Most of us have parts that are drawn to death, angry at life (God), and appear to be caught in self-destructive patterns.

All of these seem to come from confused love.

The draw to death is really, it seems, a draw to death of suffering. In other words, a draw to death of certain painful beliefs and identifications. There is love behind this draw, and sometimes a confused love (making it appear as it’s a draw to the death of this human self, instead of painful dynamics.)

Anger at life (God, Spirit) similarly comes from a deep wound, often formed in childhood. And this wound is created and maintained by beliefs and identifications, or velcro as it’s called in the Living Inquiries. It’s good to acknowledge and feel this anger, and also inquire into what’s behind it.

Self-destructive patterns are similar. They too seem to come from deep wounds created early in life, and they are created and maintained by beliefs, identifications, and velcro (words, images and sensations “stuck” together). There is a perceived benefit here, as there always (?) seems to be with beliefs, identifications and velcro. The apparently self-destructive patterns too come from confused love. They are, in a very real sense, confused love.

So there is often a shift here, as it was for me. Initially, I saw these impulses as wrong and something to correct, or pretend is not there. That’s meeting these parts of ourselves and others from the place where they were created. They were created from a mindset that itself was wounded and fearful. The antidote is love.

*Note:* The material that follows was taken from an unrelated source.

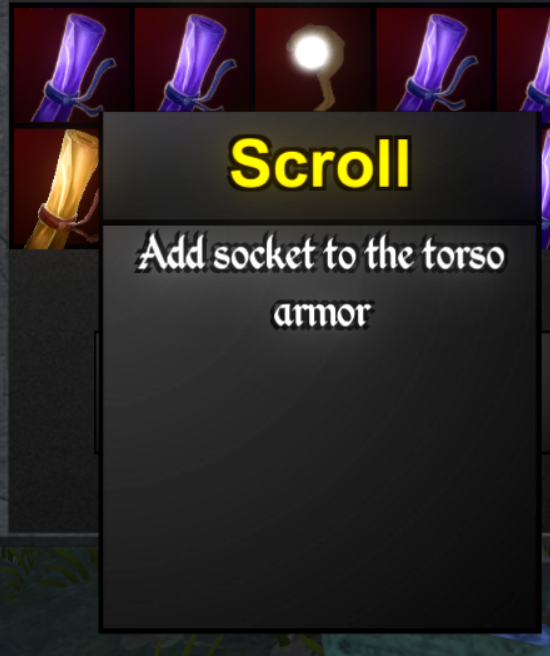Click the empty inventory panel below the golden scroll
This screenshot has height=656, width=550.
(x=54, y=391)
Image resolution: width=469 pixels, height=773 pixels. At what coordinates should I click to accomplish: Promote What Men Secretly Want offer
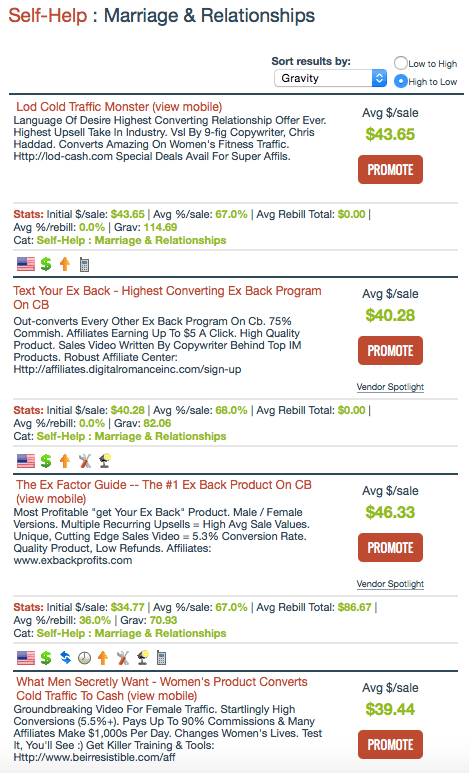point(390,744)
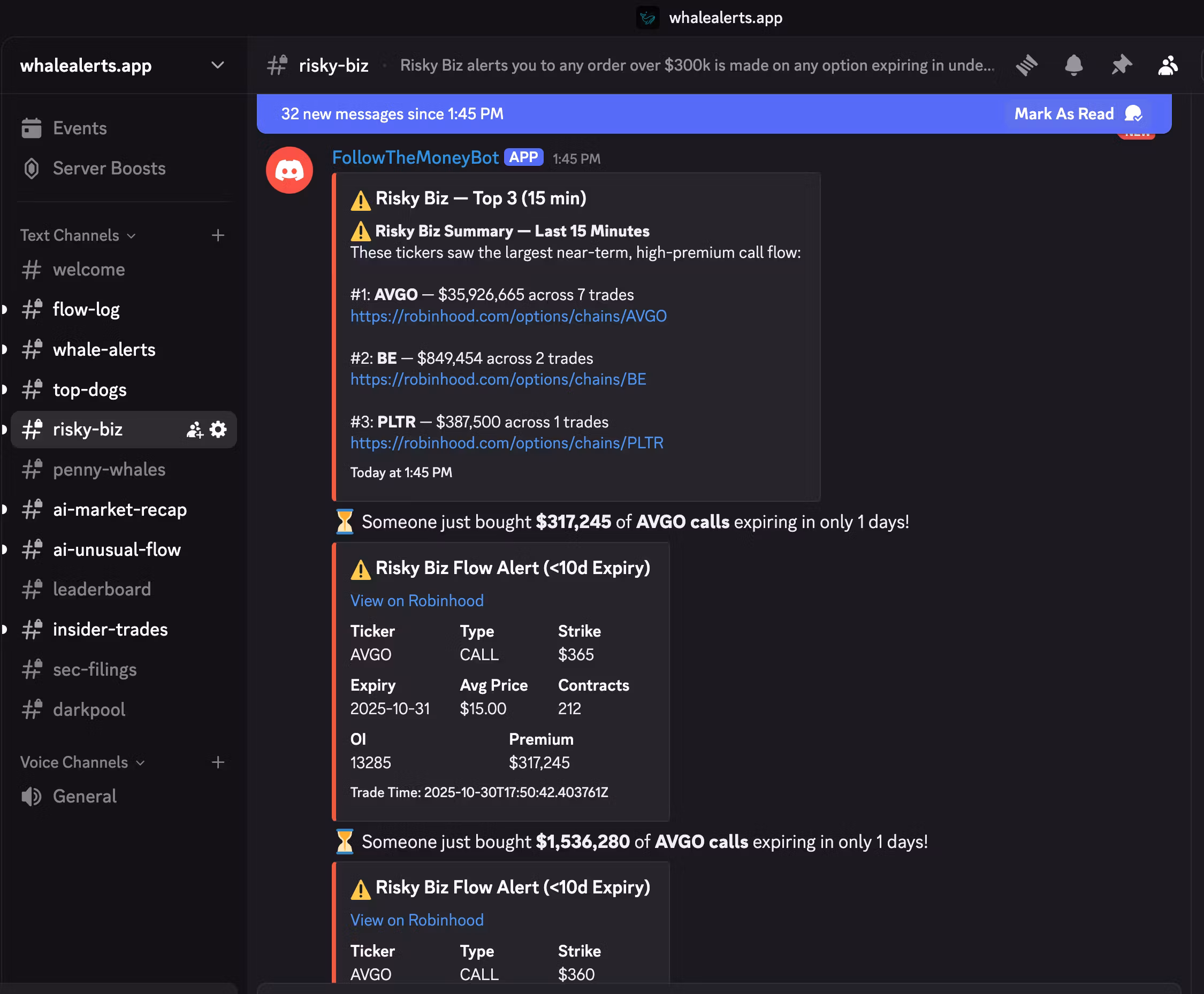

The antidote is recognizing these dynamics as coming from fear, wounds and confused love. The antidote is meeting them with love, holding them as a loving presence. And the antidote is inquiring into any stories and identifications creating and holding them in place.

P.S. As Adya points out in Resurrecting Jesus, Judas is an image of these wounds in ourselves. He may be genuinely drawn to Jesus and what he sees in Jesus, and yet, he is also wounded and that wounding is sometimes expressed in lashing out at the ones we love the most. We all (?) have done that. I know I have.